» TASKS TO COMPLETE
1. Retype the part of the supplemental budget article from "Spending plan will" to "for its consideration.".
2. In the supplemental budget article, turn the paragraph beginning "House Bill 3982 provides $180 million" into a short list.
3. According to the supplemental budget article, what was the House vote on House Bill 3982, and on what date was it taken?
PASSAGE TO READ START
April 27, 2024

Representative Steven Howitt supports $693 million supplemental budget

Spending plan will help support hospitals, assist with hiring of school nurses

Posted

Boston – State Representative Steven Howitt (R-Seekonk) recently supported a $693 million supplemental budget for Fiscal Year 2023, which contains funding to assist struggling hospitals, along with temporary provisions to help ease the school nurse shortage.

The supplemental budget, filed as House Bill 3982, was given initial approval by the House of Representatives on a vote of 154-0 on July 13. The bill now moves to the Senate for its consideration.

House Bill 3982 provides $180 million to assist “fiscally strained” hospitals. According to Representative Howitt, $91.4 million will be set aside for hospitals that are eligible for a Medicaid supplemental payment, $58.5 million for non-profit and municipal acute care hospitals with a high percentage of Medicaid patients, and $30 million for acute care hospitals “that demonstrate significant financial need.”

The House bill also proposes temporary changes to the hiring process for school nurses in calendar years 2023 and 2024. Specifically, it would allow the Commissioner of Education to issue a temporary certificate to a registered nurse who does not meet the certification testing requirements but is authorized to practice as a registered nurse in Massachusetts and has been employed as a registered nurse for at least three years.

Representative Howitt noted that House Bill 3982 includes a $75 million reserve account to reimburse qualifying school districts for “extraordinary relief” from out of district special education placement costs. The list of communities that would be eligible for relief based on the formula included in the bill has yet to be determined. However, the bill does specifically exclude from eligibility those school districts that still have unspent Elementary and Secondary School Emergency Relief (ESSER) money received under the federal Coronavirus Aid, Relief, and Economic Security (CARES) Act, the Coronavirus Response and Relief Supplemental Appropriations Act, the American Rescue Plan Act (ARPA), or any other federal act that provided COVID-19 response funds.

House Bill 3982 would also:

• increase the annual cap on tax credits authorized under the Housing Development Incentive Program (HDIP) from $10 million to $57 million in calendar year 2023, with any funding remaining at the end of 2023 to be carried over to subsequent years and the annual cap to be set at $30 million beginning on January 1, 2024;
• transfer $100 million to the state’s Pension Liability Fund;
• fund $226.2 million worth of collective bargaining agreements;
• extend simulcast racing authorization by five years, to expire on July 31, 2028;
• authorize the state’s Department of Public Utilities to allow electric distribution companies to recover expenditures and payments associated with the cost increases resulting from delays in the planned transmission line carrying hydroelectricity from Quebec;
• create a $60.3 million payroll reserve for the Department of Transitional Assistance’s caseworkers and staff serving applicants and clients of the Supplemental Nutrition Assistance Program (SNAP), Transitional Aid to Families with Dependent Children (TAFDC), and Emergency Aid to the Elderly, Disabled, and Children (EAEDC) program; and
• appropriate $506,140 for costs incurred by the Commonwealth through its interstate compacts for flood control.
PASSAGE TO READ END
GIVEN ENTRIES START
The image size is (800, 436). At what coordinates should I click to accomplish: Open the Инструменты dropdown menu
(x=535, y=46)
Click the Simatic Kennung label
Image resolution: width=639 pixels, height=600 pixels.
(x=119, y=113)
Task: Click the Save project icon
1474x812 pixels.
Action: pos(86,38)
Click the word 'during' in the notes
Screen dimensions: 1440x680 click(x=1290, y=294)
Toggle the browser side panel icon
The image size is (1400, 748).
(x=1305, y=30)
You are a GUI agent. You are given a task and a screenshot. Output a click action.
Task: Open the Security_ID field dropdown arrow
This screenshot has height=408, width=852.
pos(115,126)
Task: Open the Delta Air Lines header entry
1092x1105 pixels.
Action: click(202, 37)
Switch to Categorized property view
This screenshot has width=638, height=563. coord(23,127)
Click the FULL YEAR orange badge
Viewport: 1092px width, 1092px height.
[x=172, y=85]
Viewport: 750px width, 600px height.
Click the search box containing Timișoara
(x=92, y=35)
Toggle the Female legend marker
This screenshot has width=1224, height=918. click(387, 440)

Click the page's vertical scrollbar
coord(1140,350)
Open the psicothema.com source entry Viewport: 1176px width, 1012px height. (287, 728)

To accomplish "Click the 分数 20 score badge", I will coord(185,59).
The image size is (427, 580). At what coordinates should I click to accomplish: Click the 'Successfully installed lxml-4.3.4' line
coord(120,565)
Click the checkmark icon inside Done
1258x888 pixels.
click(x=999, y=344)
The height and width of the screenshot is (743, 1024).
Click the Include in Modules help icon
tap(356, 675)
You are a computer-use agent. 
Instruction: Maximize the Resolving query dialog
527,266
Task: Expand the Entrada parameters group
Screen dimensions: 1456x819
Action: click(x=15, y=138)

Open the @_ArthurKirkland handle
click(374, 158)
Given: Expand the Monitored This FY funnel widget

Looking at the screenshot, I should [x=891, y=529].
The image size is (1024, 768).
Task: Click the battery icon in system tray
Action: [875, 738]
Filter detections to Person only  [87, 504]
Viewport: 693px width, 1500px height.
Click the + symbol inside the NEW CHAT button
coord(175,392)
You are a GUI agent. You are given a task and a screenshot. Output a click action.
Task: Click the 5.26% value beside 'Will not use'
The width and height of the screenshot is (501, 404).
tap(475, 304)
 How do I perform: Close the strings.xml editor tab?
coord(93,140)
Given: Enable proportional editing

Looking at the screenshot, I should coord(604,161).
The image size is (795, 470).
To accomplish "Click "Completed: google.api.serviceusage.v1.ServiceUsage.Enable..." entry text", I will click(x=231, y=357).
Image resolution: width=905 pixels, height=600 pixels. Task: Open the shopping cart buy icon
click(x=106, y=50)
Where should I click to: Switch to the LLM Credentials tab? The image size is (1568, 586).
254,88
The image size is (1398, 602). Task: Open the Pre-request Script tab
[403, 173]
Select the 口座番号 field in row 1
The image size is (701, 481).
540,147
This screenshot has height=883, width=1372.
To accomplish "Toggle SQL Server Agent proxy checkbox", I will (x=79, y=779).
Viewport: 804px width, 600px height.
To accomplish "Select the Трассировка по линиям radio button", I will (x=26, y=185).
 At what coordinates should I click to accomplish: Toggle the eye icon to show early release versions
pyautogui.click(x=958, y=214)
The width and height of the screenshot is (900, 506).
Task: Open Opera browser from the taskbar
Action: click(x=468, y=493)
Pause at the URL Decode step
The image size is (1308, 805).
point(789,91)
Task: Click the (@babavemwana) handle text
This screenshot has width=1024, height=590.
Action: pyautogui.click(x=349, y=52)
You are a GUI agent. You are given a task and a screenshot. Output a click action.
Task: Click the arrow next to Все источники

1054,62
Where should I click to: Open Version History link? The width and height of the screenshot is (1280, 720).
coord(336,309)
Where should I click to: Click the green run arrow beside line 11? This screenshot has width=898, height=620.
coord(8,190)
GIVEN ENTRIES END
» RESPONSES BY ITEM NUMBER
1.
Spending plan will help support hospitals, assist with hiring of school nurses

Posted

Boston – State Representative Steven Howitt (R-Seekonk) recently supported a $693 million supplemental budget for Fiscal Year 2023, which contains funding to assist struggling hospitals, along with temporary provisions to help ease the school nurse shortage.

The supplemental budget, filed as House Bill 3982, was given initial approval by the House of Representatives on a vote of 154-0 on July 13. The bill now moves to the Senate for its consideration.

2.
House Bill 3982 provides $180 million for "fiscally strained" hospitals:
- $91.4 million for hospitals eligible for a Medicaid supplemental payment
- $58.5 million for non-profit and municipal acute care hospitals with a high percentage of Medicaid patients
- $30 million for acute care hospitals "that demonstrate significant financial need"

3. The House approved it 154-0 on July 13.